Ce vécu sur la route, qui se poursuit depuis, il le raconte dans un condensé de 40 récits préalablement imprimés dans Le Devoir, Espaces ou Nouveau Projet, un bouquin publié aux éditions Somme Toute. Sillonner les chemins du monde nous lance sur la trace de grands écrivains, de bouleversements politiques, ou simplement dans la surstimulation des sens dans un monde de nouvelles expériences.
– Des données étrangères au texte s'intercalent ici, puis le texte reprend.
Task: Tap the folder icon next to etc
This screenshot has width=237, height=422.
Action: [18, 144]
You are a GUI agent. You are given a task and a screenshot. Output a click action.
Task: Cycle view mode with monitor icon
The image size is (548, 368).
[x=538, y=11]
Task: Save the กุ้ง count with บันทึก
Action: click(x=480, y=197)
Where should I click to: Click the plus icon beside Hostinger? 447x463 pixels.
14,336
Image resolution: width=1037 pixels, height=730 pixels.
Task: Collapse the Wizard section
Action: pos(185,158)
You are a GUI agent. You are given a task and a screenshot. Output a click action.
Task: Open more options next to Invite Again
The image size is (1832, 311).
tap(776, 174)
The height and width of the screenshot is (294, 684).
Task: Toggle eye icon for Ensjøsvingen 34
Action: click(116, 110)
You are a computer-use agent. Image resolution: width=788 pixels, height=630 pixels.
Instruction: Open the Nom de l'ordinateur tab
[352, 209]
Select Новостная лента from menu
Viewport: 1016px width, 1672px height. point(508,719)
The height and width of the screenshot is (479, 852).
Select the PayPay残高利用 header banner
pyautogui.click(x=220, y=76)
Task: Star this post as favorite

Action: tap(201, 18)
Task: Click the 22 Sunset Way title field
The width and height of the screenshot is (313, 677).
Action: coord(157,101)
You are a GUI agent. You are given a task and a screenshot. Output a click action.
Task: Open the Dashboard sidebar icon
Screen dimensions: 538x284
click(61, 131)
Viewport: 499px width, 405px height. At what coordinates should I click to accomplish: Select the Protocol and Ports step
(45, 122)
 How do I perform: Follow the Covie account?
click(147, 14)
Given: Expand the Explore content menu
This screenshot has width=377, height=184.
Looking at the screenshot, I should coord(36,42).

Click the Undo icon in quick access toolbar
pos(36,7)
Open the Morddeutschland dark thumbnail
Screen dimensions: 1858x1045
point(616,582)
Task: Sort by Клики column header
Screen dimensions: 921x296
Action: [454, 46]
« L’idée de base, c’était de plonger le lecteur dans l’esprit du voyage. Ce que je recherche quand je pars, c’est l’expérience, la curiosité vers l’ailleurs. Je me dis qu’il y a peut-être un pour cent des lecteurs qui choisiront la même destination que moi, mais les autres 99 pour cent, je veux leur offrir de voyager dans leur imaginaire. J’espère qu’en me lisant, les gens auront les mêmes démangeaisons que j’ai dans les jambes à l’idée de partir. Pour moi, les articles de voyage sont la forme la plus littéraire du journalisme. J’essaie toujours de décrire les perceptions des cinq sens. »
Dans la première partie du recueil, le voyageur aborde les auteurs et les artistes qui ont tantôt inspiré un itinéraire, tantôt fait l’objet d’une découverte le long de la route. De Toulouse, il raconte la vie de Saint-Exupéry. À Key West, au sud de la Floride, il rencontre Michel Tremblay qui lui fait revivre l’époque où les bateaux de croisières n’avaient pas encore transformé l’île en paradis de touristes. Il nous amène aussi voir les peintres de Charlevoix ou ceux de la Provence.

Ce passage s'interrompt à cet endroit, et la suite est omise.